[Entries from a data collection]

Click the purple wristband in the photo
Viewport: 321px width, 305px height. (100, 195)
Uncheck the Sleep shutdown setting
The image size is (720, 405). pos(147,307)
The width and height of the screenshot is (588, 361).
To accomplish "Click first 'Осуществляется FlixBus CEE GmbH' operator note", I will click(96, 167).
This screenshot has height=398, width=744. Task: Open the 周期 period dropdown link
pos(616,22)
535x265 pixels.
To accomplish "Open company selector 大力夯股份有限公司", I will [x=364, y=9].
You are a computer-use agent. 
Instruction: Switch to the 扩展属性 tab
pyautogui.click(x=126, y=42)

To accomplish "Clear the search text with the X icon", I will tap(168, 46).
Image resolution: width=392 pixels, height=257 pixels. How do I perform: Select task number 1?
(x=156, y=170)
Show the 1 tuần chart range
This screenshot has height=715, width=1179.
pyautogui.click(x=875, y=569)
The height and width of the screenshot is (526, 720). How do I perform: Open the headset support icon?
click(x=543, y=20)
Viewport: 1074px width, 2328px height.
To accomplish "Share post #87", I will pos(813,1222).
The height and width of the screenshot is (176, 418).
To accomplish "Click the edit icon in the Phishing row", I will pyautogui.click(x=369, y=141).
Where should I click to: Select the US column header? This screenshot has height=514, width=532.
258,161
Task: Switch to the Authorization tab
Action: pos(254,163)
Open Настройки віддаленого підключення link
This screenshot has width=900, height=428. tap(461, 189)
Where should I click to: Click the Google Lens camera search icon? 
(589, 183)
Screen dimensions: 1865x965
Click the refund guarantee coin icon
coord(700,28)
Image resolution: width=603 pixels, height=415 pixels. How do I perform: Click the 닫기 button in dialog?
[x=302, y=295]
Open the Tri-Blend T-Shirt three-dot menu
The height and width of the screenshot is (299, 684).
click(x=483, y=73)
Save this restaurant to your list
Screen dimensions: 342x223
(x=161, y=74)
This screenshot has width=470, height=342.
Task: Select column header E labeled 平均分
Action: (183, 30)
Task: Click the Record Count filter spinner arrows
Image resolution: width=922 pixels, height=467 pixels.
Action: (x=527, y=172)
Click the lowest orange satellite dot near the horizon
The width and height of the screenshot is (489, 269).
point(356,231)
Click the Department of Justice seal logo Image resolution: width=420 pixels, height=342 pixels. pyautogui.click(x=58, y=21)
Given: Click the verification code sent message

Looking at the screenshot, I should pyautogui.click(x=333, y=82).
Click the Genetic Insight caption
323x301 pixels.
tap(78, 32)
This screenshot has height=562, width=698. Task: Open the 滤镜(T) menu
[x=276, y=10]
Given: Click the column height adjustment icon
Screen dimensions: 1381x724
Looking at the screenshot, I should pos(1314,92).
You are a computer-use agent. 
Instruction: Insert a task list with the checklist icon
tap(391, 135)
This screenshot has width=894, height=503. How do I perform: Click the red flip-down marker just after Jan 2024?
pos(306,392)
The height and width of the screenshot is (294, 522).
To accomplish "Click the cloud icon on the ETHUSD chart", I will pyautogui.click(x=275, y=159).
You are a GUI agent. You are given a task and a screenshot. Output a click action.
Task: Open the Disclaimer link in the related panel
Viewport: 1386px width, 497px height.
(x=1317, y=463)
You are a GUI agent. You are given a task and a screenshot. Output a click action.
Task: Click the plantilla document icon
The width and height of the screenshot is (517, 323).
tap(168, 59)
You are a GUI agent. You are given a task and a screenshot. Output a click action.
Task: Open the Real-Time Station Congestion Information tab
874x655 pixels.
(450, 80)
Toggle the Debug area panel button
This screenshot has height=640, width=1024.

▶ What is needed:
Change every "The height and width of the screenshot is" in the entries above to "The screenshot's height and width are", keeping all other text the same.

▶ Exercise response:
Click the purple wristband in the photo
Viewport: 321px width, 305px height. (100, 195)
Uncheck the Sleep shutdown setting
The image size is (720, 405). pos(147,307)
The width and height of the screenshot is (588, 361).
To accomplish "Click first 'Осуществляется FlixBus CEE GmbH' operator note", I will click(96, 167).
This screenshot has height=398, width=744. Task: Open the 周期 period dropdown link
pos(616,22)
535x265 pixels.
To accomplish "Open company selector 大力夯股份有限公司", I will [x=364, y=9].
You are a computer-use agent. 
Instruction: Switch to the 扩展属性 tab
pyautogui.click(x=126, y=42)

To accomplish "Clear the search text with the X icon", I will tap(168, 46).
Image resolution: width=392 pixels, height=257 pixels. How do I perform: Select task number 1?
(x=156, y=170)
Show the 1 tuần chart range
This screenshot has height=715, width=1179.
pyautogui.click(x=875, y=569)
The screenshot's height and width are (526, 720). How do I perform: Open the headset support icon?
click(x=543, y=20)
Viewport: 1074px width, 2328px height.
To accomplish "Share post #87", I will pos(813,1222).
The screenshot's height and width are (176, 418).
To accomplish "Click the edit icon in the Phishing row", I will pyautogui.click(x=369, y=141).
Where should I click to: Select the US column header? This screenshot has height=514, width=532.
258,161
Task: Switch to the Authorization tab
Action: pos(254,163)
Open Настройки віддаленого підключення link
This screenshot has width=900, height=428. tap(461, 189)
Where should I click to: Click the Google Lens camera search icon? 
(589, 183)
Screen dimensions: 1865x965
Click the refund guarantee coin icon
coord(700,28)
Image resolution: width=603 pixels, height=415 pixels. How do I perform: Click the 닫기 button in dialog?
[x=302, y=295]
Open the Tri-Blend T-Shirt three-dot menu
The screenshot's height and width are (299, 684).
click(x=483, y=73)
Save this restaurant to your list
Screen dimensions: 342x223
(x=161, y=74)
This screenshot has width=470, height=342.
Task: Select column header E labeled 平均分
Action: (183, 30)
Task: Click the Record Count filter spinner arrows
Image resolution: width=922 pixels, height=467 pixels.
Action: (x=527, y=172)
Click the lowest orange satellite dot near the horizon
The width and height of the screenshot is (489, 269).
point(356,231)
Click the Department of Justice seal logo Image resolution: width=420 pixels, height=342 pixels. pyautogui.click(x=58, y=21)
Given: Click the verification code sent message

Looking at the screenshot, I should pyautogui.click(x=333, y=82).
Click the Genetic Insight caption
323x301 pixels.
tap(78, 32)
This screenshot has height=562, width=698. Task: Open the 滤镜(T) menu
[x=276, y=10]
Given: Click the column height adjustment icon
Screen dimensions: 1381x724
Looking at the screenshot, I should pos(1314,92).
You are a computer-use agent. 
Instruction: Insert a task list with the checklist icon
tap(391, 135)
This screenshot has width=894, height=503. How do I perform: Click the red flip-down marker just after Jan 2024?
pos(306,392)
The screenshot's height and width are (294, 522).
To accomplish "Click the cloud icon on the ETHUSD chart", I will pyautogui.click(x=275, y=159).
You are a GUI agent. You are given a task and a screenshot. Output a click action.
Task: Open the Disclaimer link in the related panel
Viewport: 1386px width, 497px height.
(x=1317, y=463)
You are a GUI agent. You are given a task and a screenshot. Output a click action.
Task: Click the plantilla document icon
The width and height of the screenshot is (517, 323).
tap(168, 59)
You are a GUI agent. You are given a task and a screenshot. Output a click action.
Task: Open the Real-Time Station Congestion Information tab
874x655 pixels.
(450, 80)
Toggle the Debug area panel button
This screenshot has height=640, width=1024.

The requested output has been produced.